The Board of Directors (the "Board") of Holly Corporation (the "Corporation") has established the Nominating/Corporate Governance Committee (the "Committee") of the Board.

Purposes
The purposes of the Committee are:
  1. To assist the Board by identifying individuals qualified to become Board members consistent with criteria approved by the Board, and to select, or recommend that the Board select, the director nominees for election at the annual meetings of stockholders or for appointment to fill vacancies;
  2. To recommend to the Board nominees for each committee of the Board;
  3. To develop and recommend to the Board a set of corporate governance principles for the Corporation and to advise the Board about the appropriate composition of the Board and its committees;
  4. To advise the Board about and recommend to the Board appropriate corporate governance practices and to assist the Board in implementing those practices;
  5. To lead the Board in its annual review of the performance of the Board and its committees; and
  6. To perform such other functions as the Board may assign to the Committee from time to time.
Composition
The Committee shall consist of at least three members, all of whom are members of the Board. One of the members shall serve as the chairperson of the Committee. Each member of the Committee shall satisfy the independence requirements of the rules of the New York Stock Exchange applicable to domestic listed companies.
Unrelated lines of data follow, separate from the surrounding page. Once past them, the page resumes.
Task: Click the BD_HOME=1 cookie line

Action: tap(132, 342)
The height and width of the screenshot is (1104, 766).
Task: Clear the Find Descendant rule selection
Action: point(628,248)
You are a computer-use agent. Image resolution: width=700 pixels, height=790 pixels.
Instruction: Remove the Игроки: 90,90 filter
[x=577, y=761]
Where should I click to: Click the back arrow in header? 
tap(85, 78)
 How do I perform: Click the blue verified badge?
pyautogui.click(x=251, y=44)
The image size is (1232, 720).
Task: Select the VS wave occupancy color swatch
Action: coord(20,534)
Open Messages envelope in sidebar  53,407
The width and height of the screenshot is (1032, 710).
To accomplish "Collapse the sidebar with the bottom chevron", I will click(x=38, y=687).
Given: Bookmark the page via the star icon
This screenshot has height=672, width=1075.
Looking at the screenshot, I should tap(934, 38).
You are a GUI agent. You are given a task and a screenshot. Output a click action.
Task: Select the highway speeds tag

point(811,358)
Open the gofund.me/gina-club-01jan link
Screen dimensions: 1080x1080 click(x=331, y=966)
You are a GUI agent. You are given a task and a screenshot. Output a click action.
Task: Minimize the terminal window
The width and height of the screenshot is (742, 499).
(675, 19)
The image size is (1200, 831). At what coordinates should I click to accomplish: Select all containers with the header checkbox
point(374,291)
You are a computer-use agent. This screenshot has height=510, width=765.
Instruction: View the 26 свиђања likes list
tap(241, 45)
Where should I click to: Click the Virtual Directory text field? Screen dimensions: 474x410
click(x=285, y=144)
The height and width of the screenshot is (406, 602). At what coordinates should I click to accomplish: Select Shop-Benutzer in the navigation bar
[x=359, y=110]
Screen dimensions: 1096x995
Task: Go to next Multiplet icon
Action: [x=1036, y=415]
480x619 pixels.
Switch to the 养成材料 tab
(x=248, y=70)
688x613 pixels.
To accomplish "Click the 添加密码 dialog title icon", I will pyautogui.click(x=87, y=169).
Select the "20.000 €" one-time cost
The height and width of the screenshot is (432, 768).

The Board shall appoint the members of the Committee. The chairperson of the Committee shall be designated by the Board or, if no such designation is made, shall be selected by the affirmative vote of the majority of the Committee. The Board may remove or replace the chairperson and any other member of the Committee at any time.

Authority and Responsibilities
The Committee is delegated all authority of the Board as may be required or advisable to fulfill the purposes of the Committee. The Committee may form and delegate some or all of its authority to subcommittees when it deems appropriate. Without limiting the generality of the preceding statements, the Committee shall have authority, and is entrusted with the responsibility, to do the following actions:
  1. The Committee shall prepare and recommend to the Board for adoption appropriate corporate governance guidelines and modifications to those guidelines from time to time.
  2. The Committee shall actively seek individuals qualified to become board members, consistent with criteria approved by the Board, for recommendation to the Board.
  3. The Committee shall determine whether or not each director and each prospective director of the Corporation is an independent director under the standards applicable to the committees on which such director is serving or may serve. The Committee may survey any and all of the directors and prospective directors to determine any matter or circumstance that would cause the person not to qualify as an independent director under applicable standards.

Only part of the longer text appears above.